#### Task to complete
Would you please write out each entry precisely as given?

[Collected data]
BEGIN

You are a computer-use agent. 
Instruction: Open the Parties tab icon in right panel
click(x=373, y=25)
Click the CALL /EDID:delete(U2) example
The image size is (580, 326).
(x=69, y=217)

END

#### Result
You are a computer-use agent. 
Instruction: Open the Parties tab icon in right panel
click(x=373, y=25)
Click the CALL /EDID:delete(U2) example
The image size is (580, 326).
(x=69, y=217)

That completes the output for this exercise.